-------- Text for analysis --------

Sibling Death in Childhood, Young Adulthood Linked to Risk for CVD

In HealthDay News
by Healthday

Risks increased for overall cardiovascular disease and most type-specific CVDs, including MI, ischemic heart disease, heart failure

By Elana Gotkine HealthDay Reporter

MONDAY, Jan. 8, 2024 (HealthDay News) — Sibling death in childhood and early adulthood is associated with an increased risk for cardiovascular disease (CVD), according to a study published online Jan. 8 in JAMA Network Open.

Chen Huang, from the School of Public Health at Fudan University in Shanghai, and colleagues examined the association between sibling death in the early decades of life and subsequent risk for incident early-onset CVD in a population-based cohort study composed of 2,098,659 individuals born in Denmark from 1978 to 2018.

--------

**What this exercise asks:**
1. According to the article above on sibling death and cardiovascular risk, how many individuals made up the Danish cohort in the study?
2. Pick up the news article on sibling death and cardiovascular disease risk after its last sentence and extend it.

-------- Supplied data --------

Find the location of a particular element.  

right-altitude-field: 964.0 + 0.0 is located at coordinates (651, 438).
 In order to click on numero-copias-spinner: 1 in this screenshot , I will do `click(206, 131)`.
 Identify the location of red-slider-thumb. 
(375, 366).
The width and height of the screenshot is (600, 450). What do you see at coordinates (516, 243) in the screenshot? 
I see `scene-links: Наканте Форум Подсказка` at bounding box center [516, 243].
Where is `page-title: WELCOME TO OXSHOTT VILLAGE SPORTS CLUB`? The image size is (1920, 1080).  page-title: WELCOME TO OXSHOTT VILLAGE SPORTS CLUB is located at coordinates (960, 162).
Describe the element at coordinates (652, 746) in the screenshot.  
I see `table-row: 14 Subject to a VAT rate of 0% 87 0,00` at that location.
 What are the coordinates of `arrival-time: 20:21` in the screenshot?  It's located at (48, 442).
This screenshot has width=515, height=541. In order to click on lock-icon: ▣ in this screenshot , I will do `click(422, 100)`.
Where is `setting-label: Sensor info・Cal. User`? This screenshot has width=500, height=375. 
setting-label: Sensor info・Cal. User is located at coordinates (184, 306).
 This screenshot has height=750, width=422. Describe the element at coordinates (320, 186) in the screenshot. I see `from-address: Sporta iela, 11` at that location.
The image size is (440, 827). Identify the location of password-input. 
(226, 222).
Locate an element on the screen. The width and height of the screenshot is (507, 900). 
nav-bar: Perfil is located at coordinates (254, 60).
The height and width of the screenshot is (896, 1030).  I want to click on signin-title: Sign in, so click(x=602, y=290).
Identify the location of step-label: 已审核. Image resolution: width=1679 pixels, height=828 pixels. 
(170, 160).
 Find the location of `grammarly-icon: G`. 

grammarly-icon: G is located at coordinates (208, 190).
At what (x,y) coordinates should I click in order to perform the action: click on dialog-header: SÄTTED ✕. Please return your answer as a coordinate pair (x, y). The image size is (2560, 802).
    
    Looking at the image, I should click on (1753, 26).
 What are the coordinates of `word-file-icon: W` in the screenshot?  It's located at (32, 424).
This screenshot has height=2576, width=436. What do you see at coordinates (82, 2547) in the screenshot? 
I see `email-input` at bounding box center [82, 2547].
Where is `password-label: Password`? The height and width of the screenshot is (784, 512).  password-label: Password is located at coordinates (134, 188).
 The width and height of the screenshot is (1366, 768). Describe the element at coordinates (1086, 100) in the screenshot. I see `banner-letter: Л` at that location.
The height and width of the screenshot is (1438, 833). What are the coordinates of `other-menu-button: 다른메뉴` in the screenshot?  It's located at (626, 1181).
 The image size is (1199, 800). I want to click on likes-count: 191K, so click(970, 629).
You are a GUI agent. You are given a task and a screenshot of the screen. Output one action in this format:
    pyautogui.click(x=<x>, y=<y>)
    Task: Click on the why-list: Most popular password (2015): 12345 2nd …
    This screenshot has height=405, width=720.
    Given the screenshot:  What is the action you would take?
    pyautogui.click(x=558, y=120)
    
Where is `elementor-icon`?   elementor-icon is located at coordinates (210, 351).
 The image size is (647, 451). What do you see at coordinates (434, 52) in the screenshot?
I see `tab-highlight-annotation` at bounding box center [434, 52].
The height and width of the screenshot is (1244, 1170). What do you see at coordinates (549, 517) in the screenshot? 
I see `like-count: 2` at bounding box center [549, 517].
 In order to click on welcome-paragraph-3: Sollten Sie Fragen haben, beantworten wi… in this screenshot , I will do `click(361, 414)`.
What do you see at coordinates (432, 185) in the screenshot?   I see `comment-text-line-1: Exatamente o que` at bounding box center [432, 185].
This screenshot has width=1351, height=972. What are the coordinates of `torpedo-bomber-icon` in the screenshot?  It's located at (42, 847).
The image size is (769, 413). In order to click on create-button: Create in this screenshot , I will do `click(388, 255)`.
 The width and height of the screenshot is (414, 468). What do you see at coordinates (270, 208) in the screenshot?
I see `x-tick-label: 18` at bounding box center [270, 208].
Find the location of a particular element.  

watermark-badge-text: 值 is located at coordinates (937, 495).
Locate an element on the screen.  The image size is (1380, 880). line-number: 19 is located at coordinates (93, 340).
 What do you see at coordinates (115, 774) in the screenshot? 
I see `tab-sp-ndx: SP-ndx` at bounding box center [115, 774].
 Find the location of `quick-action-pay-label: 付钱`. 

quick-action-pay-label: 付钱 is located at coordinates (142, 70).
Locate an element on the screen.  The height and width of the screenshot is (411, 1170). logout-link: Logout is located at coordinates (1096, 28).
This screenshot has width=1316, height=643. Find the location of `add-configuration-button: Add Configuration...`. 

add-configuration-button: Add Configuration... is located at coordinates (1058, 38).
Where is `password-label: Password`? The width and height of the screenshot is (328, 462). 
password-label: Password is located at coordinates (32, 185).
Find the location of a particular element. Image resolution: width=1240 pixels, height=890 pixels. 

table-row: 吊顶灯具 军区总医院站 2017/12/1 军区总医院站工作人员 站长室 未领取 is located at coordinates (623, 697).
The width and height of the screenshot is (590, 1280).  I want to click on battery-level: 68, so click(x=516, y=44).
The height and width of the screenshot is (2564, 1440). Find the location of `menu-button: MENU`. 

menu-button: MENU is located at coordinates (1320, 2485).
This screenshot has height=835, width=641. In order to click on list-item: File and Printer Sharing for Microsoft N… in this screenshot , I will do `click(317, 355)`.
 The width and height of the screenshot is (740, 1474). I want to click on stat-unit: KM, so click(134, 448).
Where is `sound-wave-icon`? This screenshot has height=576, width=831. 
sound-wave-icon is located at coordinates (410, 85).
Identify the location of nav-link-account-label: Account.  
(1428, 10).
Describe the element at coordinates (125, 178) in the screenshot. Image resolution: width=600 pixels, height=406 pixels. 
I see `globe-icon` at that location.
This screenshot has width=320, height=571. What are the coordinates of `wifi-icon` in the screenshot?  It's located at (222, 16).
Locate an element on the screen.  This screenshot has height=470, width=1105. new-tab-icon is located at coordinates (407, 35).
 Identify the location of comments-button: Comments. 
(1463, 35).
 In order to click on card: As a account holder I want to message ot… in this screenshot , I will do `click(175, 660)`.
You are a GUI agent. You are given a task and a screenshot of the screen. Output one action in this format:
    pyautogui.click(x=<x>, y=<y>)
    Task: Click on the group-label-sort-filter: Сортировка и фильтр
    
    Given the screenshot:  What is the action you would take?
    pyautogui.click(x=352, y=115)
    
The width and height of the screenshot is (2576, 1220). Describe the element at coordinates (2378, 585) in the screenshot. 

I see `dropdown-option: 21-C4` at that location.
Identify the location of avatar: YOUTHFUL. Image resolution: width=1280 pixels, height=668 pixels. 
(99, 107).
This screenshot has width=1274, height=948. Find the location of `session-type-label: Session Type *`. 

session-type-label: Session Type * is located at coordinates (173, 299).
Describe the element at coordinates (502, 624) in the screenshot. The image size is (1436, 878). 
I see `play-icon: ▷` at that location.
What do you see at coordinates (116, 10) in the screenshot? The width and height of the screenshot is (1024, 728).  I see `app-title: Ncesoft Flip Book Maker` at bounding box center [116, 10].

--------

**Answers to each task:**
1. 2,098,659 individuals

2.
The researchers found that 1,286 and 76,862 individuals in the bereaved and nonbereaved groups, respectively, were diagnosed with CVD during the median follow-up of 17.52 years. Sibling death in childhood and early adulthood was associated with an increased risk for overall CVD (cumulative incidence in bereaved and nonbereaved individuals at age 41 years: 1.96 and 1.35 percent, respectively; hazard ratio, 1.17). For most type-specific CVDs, increased risks were also seen, especially for myocardial infarction, ischemic heart disease, and heart failure. The association was seen regardless of whether the sibling died of CVD or non-CVD causes (hazard ratios, 2.54 and 1.13, respectively). Individuals who lost a twin or younger sibling had more a pronounced increased risk for CVD than those who lost an elder sibling (hazard ratios, 1.25 and 1.11, respectively).

“The findings highlight the need for extra attention and both social and mental support to bereaved siblings to reduce CVD risk later in life,” the authors write.

One author disclosed ties to Novo Nordisk.